Tinderbox as a QDA app (alternative to or along with Atlas.Ti or Maxqda)

As I wrote, @PaulWalters: I think we need to know, understand and be able to explain why and how Tinderbox can support our thinking process. As long as I have been following this as well as the old forum I really learned a lot about the techniques and different approaches of how to incorporate certain display/view options etc. I really like this and benefitted a lot from that.

But from time to time there are discussion like this one here arising that really never actually seem (!) to lead us anywhere.

So asking @eastgate for sharing his experience what it has been like to be in the arena and discuss with non-Tinderboxer advantages and disadvantages of QDA-Approaches etc … seems to me/be a rather interesting starting point, don’t you @PaulWalters?

But following your call, @PaulWalters: For me Tinderbox is a Tool unlike any other tool that really is agnostic to all the frameworks other tools offers due to one good reason: At the very beginning – no one knows one thing … and yet has to start somehow - somewhere.

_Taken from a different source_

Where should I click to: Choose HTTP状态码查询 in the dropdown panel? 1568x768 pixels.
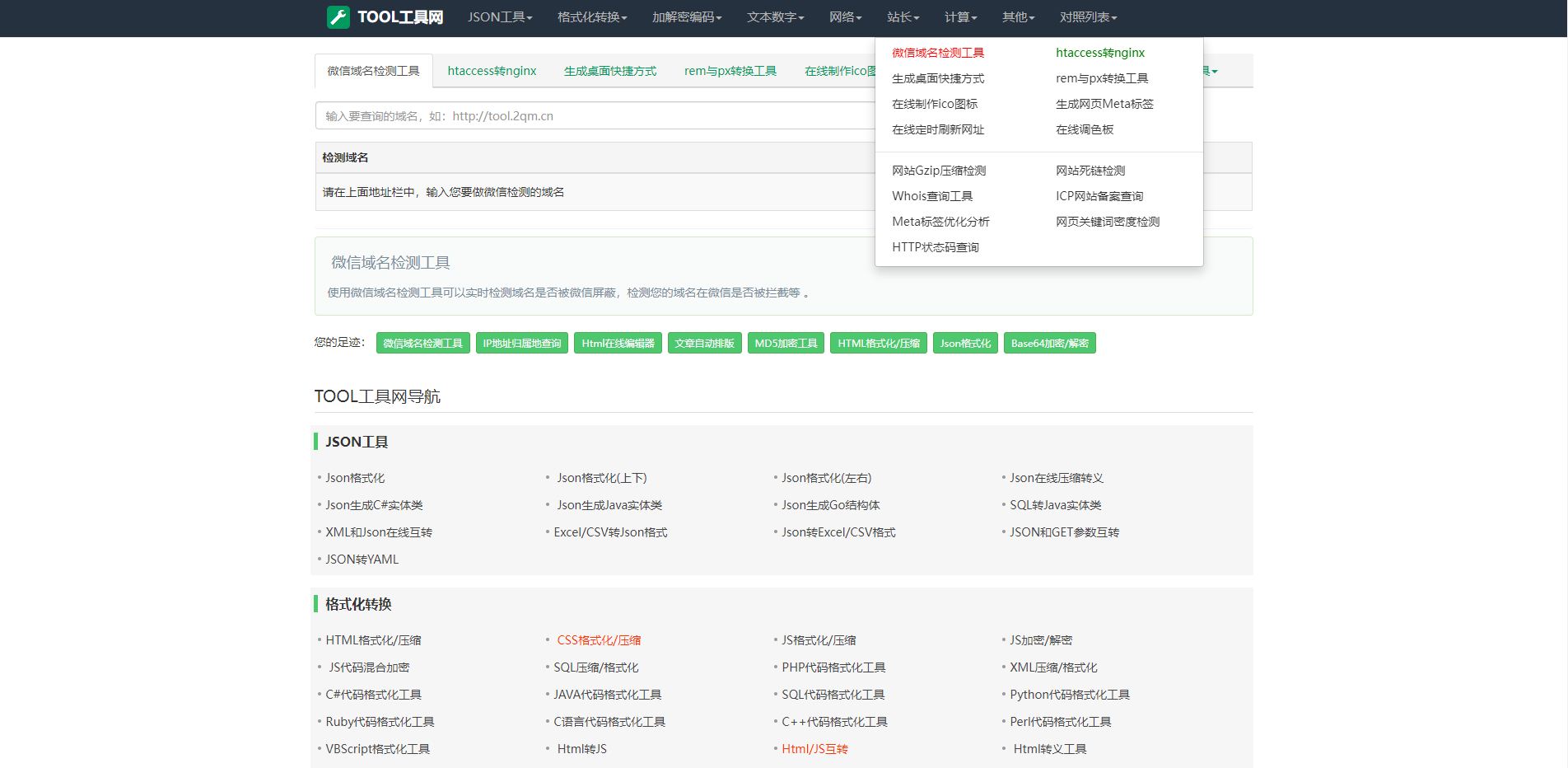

This “somehow-somewhere”-spot for me often is: Tinderbox. And even further: Sometimes Tinderbox is the dojo to unleash myself from where I got stock in more strictly framed environments such as Outliners or Mindmappers. I really like Tinderbox being a remedium, a remedy – so to speak – in this respect.

A - Data in

That said: There comes a time through such work where I really need to bring in some resources that aren’t always available as neatly formatted CSVs. So in such moments a deep integration with Devonthink or Airtable seems unavoidable in order to bring the data in. But then one starts to not only look at the data brought in but wants to work with it … and here I do agree with @Desalegn: Not being able to really touch (that is: tag, annotate) the data in Tinderbox is a hindrance.

B - Data out

And then time and again we find statements like this one. I think those aspects like not being able to grasp how to export things immediately is nothing that boosts creativity but much rather tends to get in the way. Having software that is – here and there – rough around the edges really isn’t the problem. An aspect, however, others might even call a problem is, when Tinderboxing in the end means something like: Yeah, there are actually good and easy solutions for certain aspects (let’s keep calling them “Exporting Files”) but every one has to either figure them out for oneself or has to search the forum. This is the point where people start to wonder whether they’ve gotten into a Linux suburb where every good IT-gardener of course has compiled her or his own kernel.

Pointe

Tinderbox is a Thinker’s Tool …

  1. But it often confronts the Thinker with problems that really shouldn’t be problems anymore (since they have been discussed and solved already without being easily retrievable), namely:
  2. bringing data in to be mingled with the ab-ovo-thoughts instantiated or incubated in Tinderbox
  3. and then again, after having finished the “Thinking” in Tinderbox, getting data out

Getting answers to these question by no means will compromises anyone’s creativity but rather assures to eventually getting things done, over and over again.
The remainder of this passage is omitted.